Она однако же была утверждена, и в Коммуне происходили жаркие прения о том, что делать с произведениями искусства, хранившимися у Тьера.
Курбе, которому было поручено наблюдать за уничтожением Вандомской колонны, был выбран также членом комиссии, разбиравшей драгоценные вещи Тьера, и предложил перенести их в Лувр, или продать с аукциона. Одних редких бронзовых вещей Курбе насчитал на полтора миллиона франков.
Прото предлагал растопить на монетном дворе все бюсты орлеанской фамилии. Решили, наконец, сохранить всё, передав произведения искусства и редкие книги в музеи и библиотеки; только мебель продана с публичного торга и всё бельё перешло в госпитали; вырученные суммы назначены к выдаче вдовам и сиротам, убитых в войне с версальцами. На месте “отеля отцеубийцы” положено развести сквер.

Известие это было получено в Версале во время бурного заседания палаты 11-го мая, когда Тьер, оскорблённый монархистами, несколько раз предлагал выйти в отставку. Положение его было действительно критическое; ему угрожали в одно время: восстание Коммуны, интриги легитимистов, двусмысленное положение пруссаков.

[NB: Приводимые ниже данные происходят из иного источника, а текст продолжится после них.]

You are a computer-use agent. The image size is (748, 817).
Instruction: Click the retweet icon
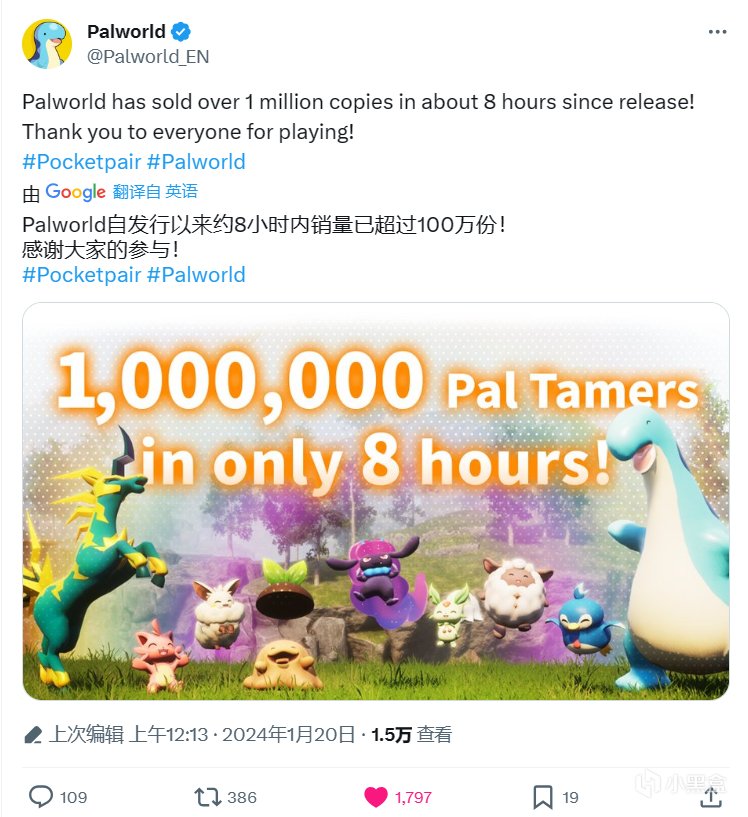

Он решился покончить с последними, чтобы свободнее действовать в других отношениях — и в пять дней подписал во Франкфурте мирные условия, переговоры о которых тянулись целый месяц в Брюсселе. Условия эти касались уплаты пяти миллиардов военной контрибуции, по частям, каждые три месяца, по март 1874 года. Французские уполномоченные в Брюсселе находили этот способ уплаты невозможным, но Жюль Фавр и Пуйе-Кертье, отправленные во Франкфурт для личных переговоров с Бисмарком, подписали 10-го мая всё, чего он требовал, и он приказал возвратить правительству ещё занятые пруссаками северные форты Парижа и все французские войска, ещё оставшиеся в плену. Они составляли четвёртый и пятый корпуса версальской армии.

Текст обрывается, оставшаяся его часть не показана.